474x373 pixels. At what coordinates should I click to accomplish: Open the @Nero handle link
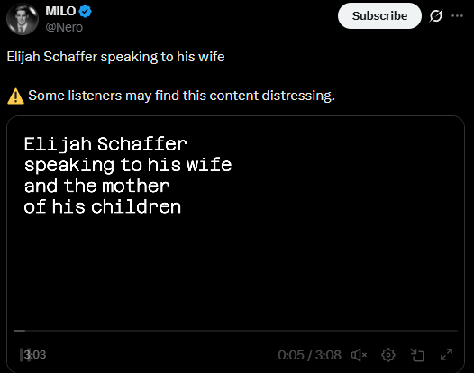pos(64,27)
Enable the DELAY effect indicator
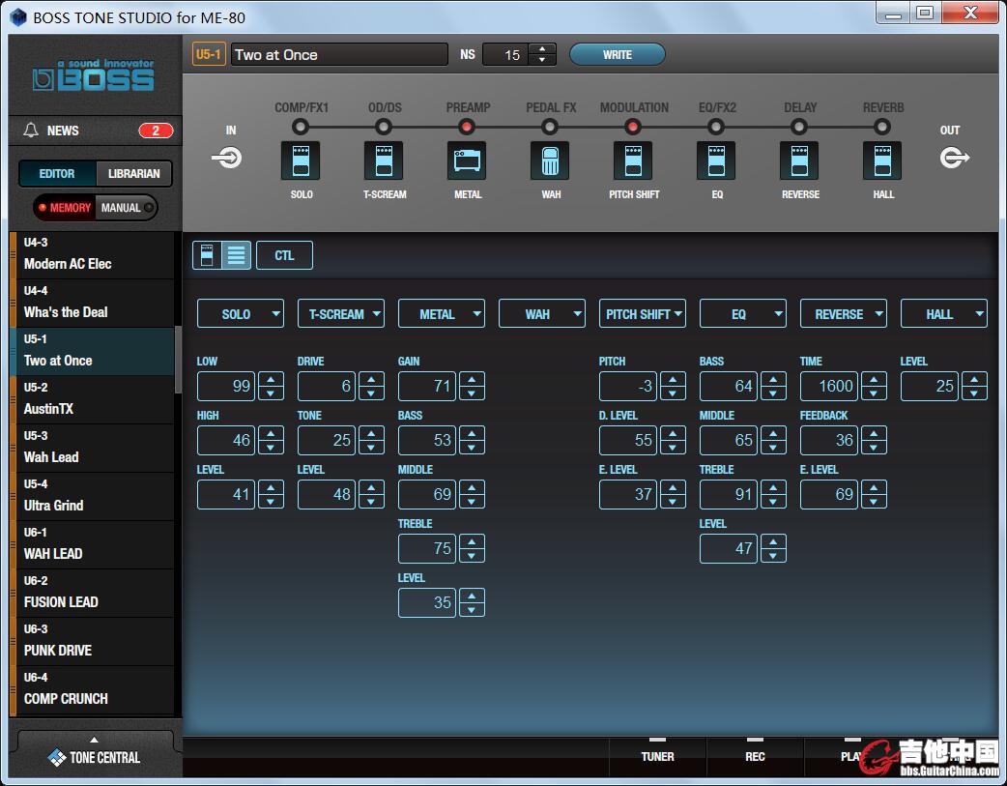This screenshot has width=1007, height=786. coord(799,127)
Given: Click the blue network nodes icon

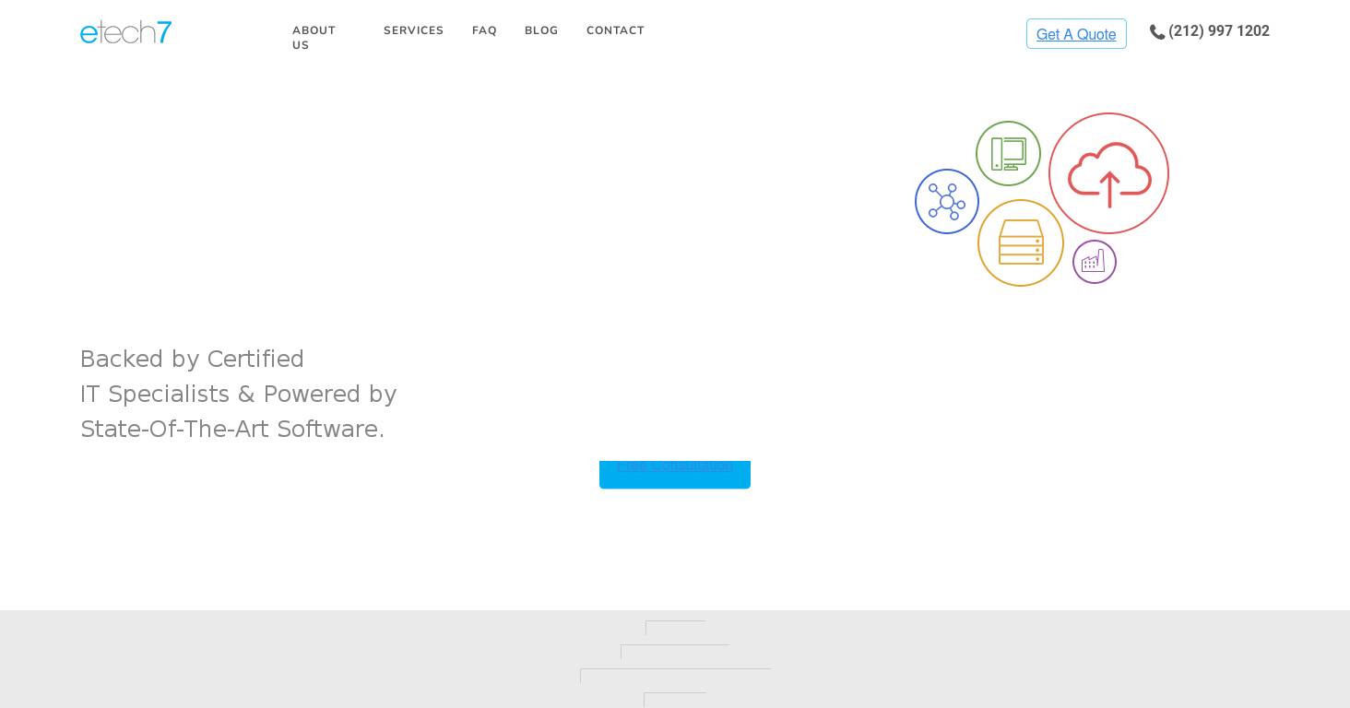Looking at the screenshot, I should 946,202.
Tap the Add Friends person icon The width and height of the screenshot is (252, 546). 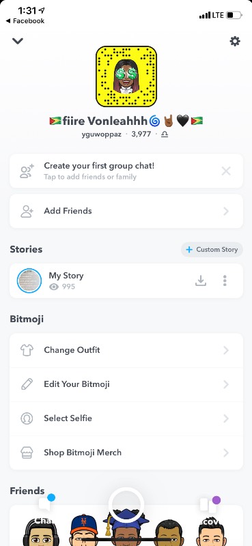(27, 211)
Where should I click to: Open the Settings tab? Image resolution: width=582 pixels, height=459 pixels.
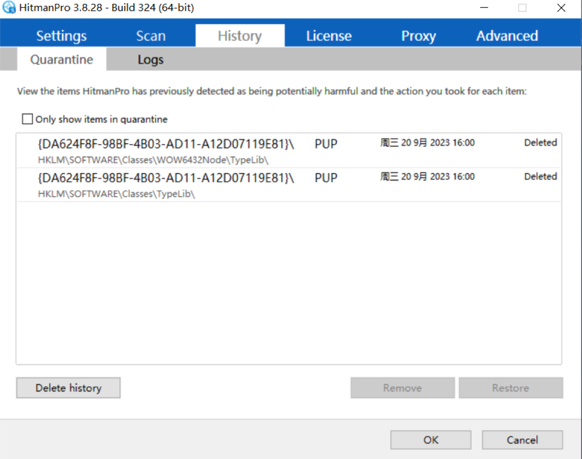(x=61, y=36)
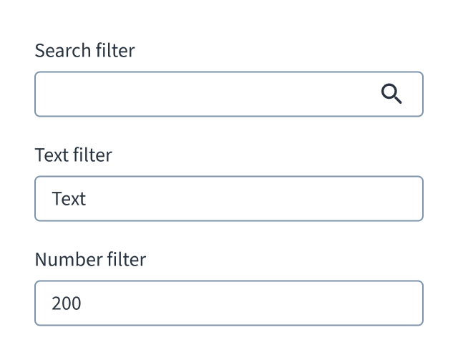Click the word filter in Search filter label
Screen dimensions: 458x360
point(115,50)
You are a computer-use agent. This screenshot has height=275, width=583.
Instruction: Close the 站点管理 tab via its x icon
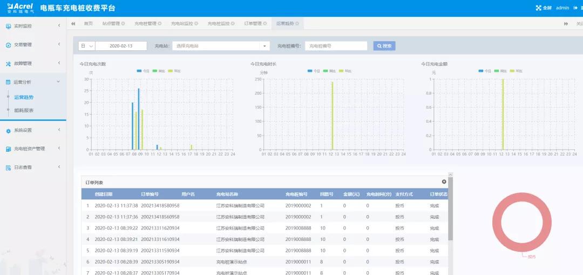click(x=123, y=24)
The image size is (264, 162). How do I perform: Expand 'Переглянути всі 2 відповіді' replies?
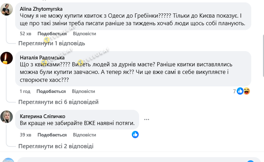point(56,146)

- - -

**Exercise:**
Exactly repeat every line from the line that includes "You are a computer-use" to the end of the listing, and nothing else, leaving pictures out.

**Task solution:**
You are a computer-use agent. This screenshot has height=275, width=583.
Instruction: Close the 站点管理 tab via its x icon
click(x=123, y=24)
The image size is (264, 162). How do I perform: Expand 'Переглянути всі 2 відповіді' replies?
point(56,146)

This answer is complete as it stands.